BEGIN Selected text

While numerous works have discussed formulation of a diagnosis of dementia there is little work to date on the practicalities involved in disclosing this diagnosis to a patient. We therefore outlined some of the key aspects of dementia diagnosis disclosure in a recent commentary published in the Quarterly Journal of Medicine.
Disclosing the diagnosis
A diagnosis of dementia should be disclosed in the vast majority of cases. The temptation to massage the diagnosis by using euphemisms such as ‘memory problem’ should be resisted. In much the same way as describing cancer as a ‘growth’, this leads to misunderstanding and the clarity of the subsequent message is lost. Among people with Alzheimer’s disease, less than half reported being told of their diagnosis by a healthcare professional yet almost all patients with dementia wish to be fully informed of their diagnosis 1 .
As with most chronic illnesses, disclosure of diagnosis should be followed by outlining a management plan. Discussion should avoid overemphasis on pharmacological therapies, as dementia, like many medical conditions in later life, responds better to a multimodal care plan rather than a narrow pharmacology-based strategy.

END Selected text

# [Prompt A]
For each statement about the passage on disclosing a dementia diagnosis, answer yes or no and quote the words of the passage that decide it. (i) Euphemisms such as 'memory problem' are recommended when giving the diagnosis. (ii) Fewer than half of people with Alzheimer's disease reported being told of their diagnosis by a healthcare professional. (iii) Disclosure of the diagnosis should be followed by outlining a management plan.
# [Prompt B]
According to the passage on disclosing a dementia diagnosis, in which journal was the commentary published?
# [Prompt C]
Reproduce the part of the passage on disclosing a dementia diagnosis between "While numerous works" and "Journal of Medicine.", inclusive.
The records that come next are separate material, unrelated to the passage on disclosing a dementia diagnosis.

BEGIN Available data

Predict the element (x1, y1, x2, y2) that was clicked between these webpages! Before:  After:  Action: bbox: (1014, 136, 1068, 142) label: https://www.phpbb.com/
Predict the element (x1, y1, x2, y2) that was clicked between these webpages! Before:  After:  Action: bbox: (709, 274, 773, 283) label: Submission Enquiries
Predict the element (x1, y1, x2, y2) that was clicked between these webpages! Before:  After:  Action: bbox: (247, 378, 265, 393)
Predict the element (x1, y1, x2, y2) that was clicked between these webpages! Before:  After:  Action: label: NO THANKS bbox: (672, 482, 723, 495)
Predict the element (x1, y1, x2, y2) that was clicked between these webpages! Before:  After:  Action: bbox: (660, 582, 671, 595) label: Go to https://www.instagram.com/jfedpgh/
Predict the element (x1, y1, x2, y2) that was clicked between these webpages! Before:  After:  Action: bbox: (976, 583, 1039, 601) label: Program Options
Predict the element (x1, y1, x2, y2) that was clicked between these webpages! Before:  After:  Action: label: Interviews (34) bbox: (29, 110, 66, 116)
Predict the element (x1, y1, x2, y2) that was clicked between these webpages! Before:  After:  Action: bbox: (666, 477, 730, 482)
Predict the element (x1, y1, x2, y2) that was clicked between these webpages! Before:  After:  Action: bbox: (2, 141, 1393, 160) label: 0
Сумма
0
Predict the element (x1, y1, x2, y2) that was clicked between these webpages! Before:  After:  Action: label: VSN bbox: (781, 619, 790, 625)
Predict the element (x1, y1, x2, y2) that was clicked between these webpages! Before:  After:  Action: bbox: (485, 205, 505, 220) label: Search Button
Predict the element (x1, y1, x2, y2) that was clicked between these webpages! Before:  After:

END Available data

# [Answer area A]
(i) No: "The temptation to massage the diagnosis by using euphemisms such as ‘memory problem’ should be resisted."
(ii) Yes: "Among people with Alzheimer’s disease, less than half reported being told of their diagnosis by a healthcare professional"
(iii) Yes: "disclosure of diagnosis should be followed by outlining a management plan"

# [Answer area B]
The Quarterly Journal of Medicine.

# [Answer area C]
While numerous works have discussed formulation of a diagnosis of dementia there is little work to date on the practicalities involved in disclosing this diagnosis to a patient. We therefore outlined some of the key aspects of dementia diagnosis disclosure in a recent commentary published in the Quarterly Journal of Medicine.